# Apple says its 'Apple watch' should last 3 years!!!!!!



## Trickydick (Jun 8, 2014)

I don't own any smart watch myself, but if they are just designed to have such a short life span (as with the mandatory cellphone), I cannot ever see myself investing in any smart watch. Would I buy any watch which had such a short life expectancy? I don't think so. If these smart watches were given away as a freebie when you purchase a new cellphone, then I could see the attraction of owning one. But to pay multiple £££$$$ on top the purchase price for the cellphone, I cannot see the the attraction to fork out again in another three years or so. 
Here is the article 
https://www.theguardian.com/technology/2016/apr/15/apple-iphone-last-three-years-mac-computer-four


----------



## T1meout (Sep 27, 2013)

I don't give a sh1t.

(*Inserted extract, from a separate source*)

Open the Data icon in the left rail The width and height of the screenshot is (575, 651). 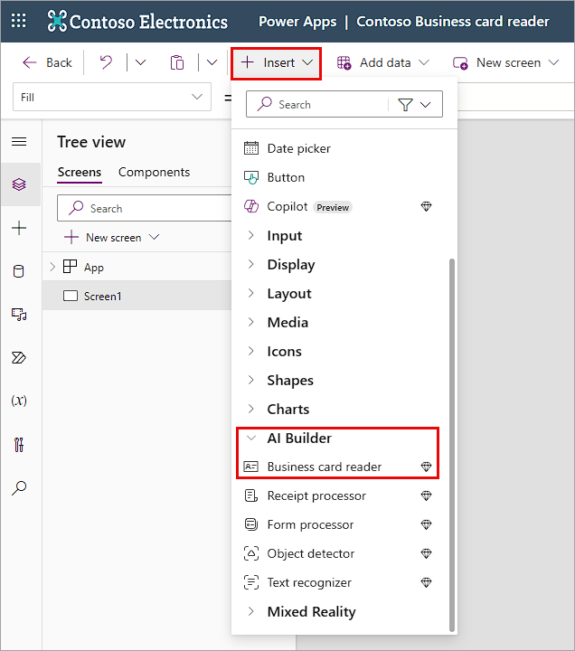coord(19,271)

Personally I prefer oranges.


----------



## SSTEEL (Mar 3, 2013)

Kind of reminds me of a scam house security company that was taken to court a while back for selling house alarms which had a circuit built in, to disable the alarm after a certain time period shortly after the warranty had run out. They made a fortune so called repairing all these, but the consumer right were onto them.


----------



## MrDagon007 (Sep 24, 2012)

Many keep their macs and idevices longer than that, much linger for macs It is not because the older ones are technically not cutting edge anymore that they have become useless.


----------



## WatchingYou77 (Jan 31, 2016)

MrDagon007 said:


> Many keep their macs and idevices longer than that, much linger for macs It is not because the older ones are technically not cutting edge anymore that they have become useless.


I love apple computers and have been using their laptops for years. I travel quite a bit, and for some reason I have never had a computer last more than about 3 years. Invariably, the hard drive engage mechanism always poops out and apple says it will cost 100000 USD to fix it, at which point I just get a new one.

Annoying, but forced obsolescence keeps the profits flowing. Perhaps I am just hard on my gear.

Until the Apple Watch has a teleportation feature, I will never buy one.


----------



## eblackmo (Dec 27, 2014)

Maybe apple don't feel there is enough money in the AW to follow the same release cycle as the iPhone. Maybe they want to invest the R&D money in other products.


----------



## ilitig8 (Oct 11, 2013)

The key is the vast majority of their target audience won;t keep them that long anyway. While I keep a phone until it dies my wife and most of mine/her friends get a new one as soon as the next generation comes out. I am an AV geek and buy new TVs and projectors long before they die so I understand the concept.


----------



## Watch Fan in Beijing (Jul 15, 2009)

Obviously if it is useful to my daily life (it isn't so far from what I've seen) - I'd pay 300, 400 bucks for a device that only lasts 3 years. That's hardly outrageous. Laptops and cellphones can have around that length of lifespan.


----------



## James_ (Sep 5, 2011)

It's the same with mobile phones. The phone is usually outdated after 3 or 4 years. 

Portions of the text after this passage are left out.